* MATERIAL SHOWN
........
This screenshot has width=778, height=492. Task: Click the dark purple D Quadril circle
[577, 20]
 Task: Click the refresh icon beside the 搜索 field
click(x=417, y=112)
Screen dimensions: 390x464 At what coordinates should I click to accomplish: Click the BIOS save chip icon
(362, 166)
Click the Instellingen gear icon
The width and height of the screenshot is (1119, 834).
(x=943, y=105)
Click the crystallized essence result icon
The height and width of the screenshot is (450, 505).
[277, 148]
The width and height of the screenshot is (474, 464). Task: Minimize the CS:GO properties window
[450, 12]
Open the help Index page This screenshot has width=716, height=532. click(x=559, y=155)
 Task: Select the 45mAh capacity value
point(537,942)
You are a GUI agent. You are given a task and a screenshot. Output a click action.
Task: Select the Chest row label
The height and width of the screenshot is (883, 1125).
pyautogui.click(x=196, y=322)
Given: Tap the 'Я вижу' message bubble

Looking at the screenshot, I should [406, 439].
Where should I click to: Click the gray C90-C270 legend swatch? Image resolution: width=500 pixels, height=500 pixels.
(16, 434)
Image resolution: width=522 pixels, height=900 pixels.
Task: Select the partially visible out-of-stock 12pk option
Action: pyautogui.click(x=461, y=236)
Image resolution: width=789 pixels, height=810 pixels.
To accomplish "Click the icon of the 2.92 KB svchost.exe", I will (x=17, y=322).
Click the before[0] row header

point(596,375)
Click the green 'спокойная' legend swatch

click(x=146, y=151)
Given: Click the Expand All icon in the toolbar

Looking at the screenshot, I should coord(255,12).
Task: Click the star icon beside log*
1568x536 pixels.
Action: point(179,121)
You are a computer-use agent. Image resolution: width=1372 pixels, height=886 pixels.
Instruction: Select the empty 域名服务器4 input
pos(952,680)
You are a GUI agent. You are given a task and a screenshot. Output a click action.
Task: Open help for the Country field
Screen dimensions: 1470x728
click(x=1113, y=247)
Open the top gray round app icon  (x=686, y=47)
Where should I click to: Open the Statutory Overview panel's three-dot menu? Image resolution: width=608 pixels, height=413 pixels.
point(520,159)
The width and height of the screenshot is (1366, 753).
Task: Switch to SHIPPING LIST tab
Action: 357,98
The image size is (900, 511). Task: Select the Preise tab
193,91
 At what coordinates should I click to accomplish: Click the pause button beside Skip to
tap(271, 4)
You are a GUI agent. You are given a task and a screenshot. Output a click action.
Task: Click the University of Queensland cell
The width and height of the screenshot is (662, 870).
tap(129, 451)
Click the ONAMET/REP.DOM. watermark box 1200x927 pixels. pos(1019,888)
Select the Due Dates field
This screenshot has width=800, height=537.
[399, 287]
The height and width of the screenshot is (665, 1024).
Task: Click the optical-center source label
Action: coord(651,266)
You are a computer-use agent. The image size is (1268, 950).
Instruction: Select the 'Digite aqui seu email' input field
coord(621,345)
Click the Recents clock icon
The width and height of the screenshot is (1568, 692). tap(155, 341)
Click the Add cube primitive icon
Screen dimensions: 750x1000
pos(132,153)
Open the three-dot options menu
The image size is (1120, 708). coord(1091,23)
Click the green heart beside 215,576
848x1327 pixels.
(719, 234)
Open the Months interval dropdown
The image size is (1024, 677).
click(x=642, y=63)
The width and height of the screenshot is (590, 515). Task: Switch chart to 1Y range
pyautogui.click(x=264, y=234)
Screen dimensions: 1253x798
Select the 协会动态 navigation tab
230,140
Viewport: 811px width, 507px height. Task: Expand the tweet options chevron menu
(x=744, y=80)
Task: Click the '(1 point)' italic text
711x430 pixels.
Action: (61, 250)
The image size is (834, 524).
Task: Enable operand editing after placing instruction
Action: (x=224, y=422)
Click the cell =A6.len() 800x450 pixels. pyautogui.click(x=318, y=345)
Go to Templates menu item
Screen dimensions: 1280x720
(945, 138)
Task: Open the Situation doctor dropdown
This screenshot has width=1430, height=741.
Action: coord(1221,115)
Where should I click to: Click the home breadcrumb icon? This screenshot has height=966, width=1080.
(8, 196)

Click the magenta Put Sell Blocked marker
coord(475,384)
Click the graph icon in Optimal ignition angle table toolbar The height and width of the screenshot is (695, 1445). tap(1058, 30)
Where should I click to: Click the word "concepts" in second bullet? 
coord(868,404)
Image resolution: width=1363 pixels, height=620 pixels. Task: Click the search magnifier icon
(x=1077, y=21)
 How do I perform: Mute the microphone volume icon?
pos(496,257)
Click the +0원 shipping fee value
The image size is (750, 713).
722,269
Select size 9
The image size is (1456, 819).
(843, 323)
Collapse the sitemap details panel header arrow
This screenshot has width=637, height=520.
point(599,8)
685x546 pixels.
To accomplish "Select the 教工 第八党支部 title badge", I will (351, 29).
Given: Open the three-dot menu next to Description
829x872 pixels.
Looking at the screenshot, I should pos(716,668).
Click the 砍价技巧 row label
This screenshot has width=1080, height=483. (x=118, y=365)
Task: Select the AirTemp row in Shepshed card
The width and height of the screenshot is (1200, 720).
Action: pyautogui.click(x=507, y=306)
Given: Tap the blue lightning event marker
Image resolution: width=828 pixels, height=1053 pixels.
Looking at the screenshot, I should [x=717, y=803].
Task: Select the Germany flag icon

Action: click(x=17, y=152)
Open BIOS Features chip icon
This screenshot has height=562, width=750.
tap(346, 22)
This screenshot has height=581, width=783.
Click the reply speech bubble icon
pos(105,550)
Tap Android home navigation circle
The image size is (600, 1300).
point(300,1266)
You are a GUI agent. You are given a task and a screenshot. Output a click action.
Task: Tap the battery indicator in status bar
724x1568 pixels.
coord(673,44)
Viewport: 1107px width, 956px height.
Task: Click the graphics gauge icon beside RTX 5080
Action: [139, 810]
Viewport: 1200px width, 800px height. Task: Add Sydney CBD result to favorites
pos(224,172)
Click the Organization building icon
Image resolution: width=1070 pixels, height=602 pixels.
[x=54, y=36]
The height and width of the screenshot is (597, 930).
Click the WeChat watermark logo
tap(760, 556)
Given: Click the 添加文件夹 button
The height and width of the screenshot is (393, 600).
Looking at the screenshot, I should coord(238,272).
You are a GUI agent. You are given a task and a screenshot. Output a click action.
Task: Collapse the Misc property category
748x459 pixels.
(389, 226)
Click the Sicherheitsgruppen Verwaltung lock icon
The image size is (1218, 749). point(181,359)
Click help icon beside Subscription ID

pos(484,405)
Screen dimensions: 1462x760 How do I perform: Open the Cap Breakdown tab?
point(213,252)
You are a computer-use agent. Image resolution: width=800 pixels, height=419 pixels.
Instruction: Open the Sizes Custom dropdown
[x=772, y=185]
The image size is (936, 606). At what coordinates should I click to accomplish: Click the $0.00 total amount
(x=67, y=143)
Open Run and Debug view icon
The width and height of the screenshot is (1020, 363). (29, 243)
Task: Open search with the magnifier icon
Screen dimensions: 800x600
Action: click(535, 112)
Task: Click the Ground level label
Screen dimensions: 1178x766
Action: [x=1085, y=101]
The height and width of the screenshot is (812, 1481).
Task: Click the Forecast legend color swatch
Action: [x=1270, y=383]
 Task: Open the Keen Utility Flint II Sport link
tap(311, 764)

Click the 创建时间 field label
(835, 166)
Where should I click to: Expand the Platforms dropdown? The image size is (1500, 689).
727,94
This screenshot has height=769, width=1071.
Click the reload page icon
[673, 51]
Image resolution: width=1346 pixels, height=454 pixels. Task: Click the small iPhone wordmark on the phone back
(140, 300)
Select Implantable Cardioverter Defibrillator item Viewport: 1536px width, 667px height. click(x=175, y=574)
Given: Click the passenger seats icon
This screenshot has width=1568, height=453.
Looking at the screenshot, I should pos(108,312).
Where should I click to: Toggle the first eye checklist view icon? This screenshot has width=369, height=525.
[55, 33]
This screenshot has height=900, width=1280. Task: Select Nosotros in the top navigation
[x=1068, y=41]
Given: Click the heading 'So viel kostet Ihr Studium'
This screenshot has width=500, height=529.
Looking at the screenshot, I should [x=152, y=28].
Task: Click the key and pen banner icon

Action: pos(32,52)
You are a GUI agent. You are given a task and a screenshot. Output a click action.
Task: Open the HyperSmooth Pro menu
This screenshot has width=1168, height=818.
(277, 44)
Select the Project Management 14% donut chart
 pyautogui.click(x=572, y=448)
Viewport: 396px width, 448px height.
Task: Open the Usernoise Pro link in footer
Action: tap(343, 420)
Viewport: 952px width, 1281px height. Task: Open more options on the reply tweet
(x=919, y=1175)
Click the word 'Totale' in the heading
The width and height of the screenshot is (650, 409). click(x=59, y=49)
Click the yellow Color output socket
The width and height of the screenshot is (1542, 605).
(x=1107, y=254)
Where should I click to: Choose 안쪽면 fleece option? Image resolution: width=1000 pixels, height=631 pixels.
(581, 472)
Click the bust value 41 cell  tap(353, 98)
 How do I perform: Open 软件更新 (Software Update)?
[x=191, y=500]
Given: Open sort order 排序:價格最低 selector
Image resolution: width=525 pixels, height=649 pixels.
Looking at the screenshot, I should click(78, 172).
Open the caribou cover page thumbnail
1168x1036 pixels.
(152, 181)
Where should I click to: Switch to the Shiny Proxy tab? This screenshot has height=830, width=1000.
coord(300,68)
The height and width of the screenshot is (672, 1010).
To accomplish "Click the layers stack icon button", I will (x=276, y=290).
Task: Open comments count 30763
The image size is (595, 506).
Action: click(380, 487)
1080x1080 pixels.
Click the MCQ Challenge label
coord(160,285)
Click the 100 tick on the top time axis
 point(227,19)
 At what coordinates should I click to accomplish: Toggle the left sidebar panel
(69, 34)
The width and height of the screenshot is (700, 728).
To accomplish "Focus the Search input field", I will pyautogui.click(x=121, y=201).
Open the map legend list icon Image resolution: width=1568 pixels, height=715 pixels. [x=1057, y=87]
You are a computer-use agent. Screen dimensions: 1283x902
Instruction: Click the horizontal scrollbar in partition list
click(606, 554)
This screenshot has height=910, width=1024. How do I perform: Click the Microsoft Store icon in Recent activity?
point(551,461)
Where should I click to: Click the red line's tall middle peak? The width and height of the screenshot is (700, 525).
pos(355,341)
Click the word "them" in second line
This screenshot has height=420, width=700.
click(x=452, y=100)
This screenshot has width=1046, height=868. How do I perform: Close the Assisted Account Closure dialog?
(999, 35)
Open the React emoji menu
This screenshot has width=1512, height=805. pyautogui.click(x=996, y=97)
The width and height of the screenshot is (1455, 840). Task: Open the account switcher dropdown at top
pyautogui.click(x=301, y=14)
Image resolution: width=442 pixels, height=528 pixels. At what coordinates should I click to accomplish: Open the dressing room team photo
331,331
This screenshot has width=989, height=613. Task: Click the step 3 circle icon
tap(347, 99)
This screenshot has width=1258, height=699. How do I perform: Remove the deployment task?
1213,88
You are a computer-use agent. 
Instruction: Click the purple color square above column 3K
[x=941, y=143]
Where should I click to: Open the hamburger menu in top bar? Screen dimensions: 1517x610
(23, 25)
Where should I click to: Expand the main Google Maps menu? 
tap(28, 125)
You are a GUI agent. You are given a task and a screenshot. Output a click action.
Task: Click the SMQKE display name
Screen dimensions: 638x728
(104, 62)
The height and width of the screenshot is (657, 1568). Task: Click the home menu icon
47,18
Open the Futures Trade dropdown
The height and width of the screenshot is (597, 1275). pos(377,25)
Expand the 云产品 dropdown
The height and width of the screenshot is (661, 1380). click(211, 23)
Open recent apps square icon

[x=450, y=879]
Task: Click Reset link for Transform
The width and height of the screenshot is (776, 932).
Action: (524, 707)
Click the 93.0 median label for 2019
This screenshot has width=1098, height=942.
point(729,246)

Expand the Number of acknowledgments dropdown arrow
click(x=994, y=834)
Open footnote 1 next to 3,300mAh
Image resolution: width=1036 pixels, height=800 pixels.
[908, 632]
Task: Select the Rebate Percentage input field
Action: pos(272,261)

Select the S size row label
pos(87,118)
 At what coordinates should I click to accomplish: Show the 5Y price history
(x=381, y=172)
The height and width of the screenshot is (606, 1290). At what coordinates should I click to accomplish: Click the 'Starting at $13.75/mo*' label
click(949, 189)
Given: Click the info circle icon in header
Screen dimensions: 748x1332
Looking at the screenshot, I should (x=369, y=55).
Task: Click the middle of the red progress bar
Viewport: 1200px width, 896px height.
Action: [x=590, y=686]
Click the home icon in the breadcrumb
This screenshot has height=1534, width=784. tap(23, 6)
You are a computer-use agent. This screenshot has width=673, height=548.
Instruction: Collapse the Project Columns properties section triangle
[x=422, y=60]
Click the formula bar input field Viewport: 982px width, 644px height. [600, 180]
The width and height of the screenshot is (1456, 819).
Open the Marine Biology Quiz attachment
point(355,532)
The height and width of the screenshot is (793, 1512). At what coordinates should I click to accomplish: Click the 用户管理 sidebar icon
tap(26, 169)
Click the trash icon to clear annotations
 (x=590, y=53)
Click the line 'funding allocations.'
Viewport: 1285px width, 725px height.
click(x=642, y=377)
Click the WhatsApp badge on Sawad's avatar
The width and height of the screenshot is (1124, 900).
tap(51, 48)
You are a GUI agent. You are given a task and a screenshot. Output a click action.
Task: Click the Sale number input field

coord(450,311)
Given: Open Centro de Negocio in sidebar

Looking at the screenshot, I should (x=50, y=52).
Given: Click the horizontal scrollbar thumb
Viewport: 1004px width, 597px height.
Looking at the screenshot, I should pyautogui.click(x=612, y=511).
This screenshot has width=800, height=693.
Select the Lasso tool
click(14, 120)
........
* TASK TO CARRY OUT
Your answer should consist only of the count of lines in the data that contain "computer".

* EXERCISE ANSWER
6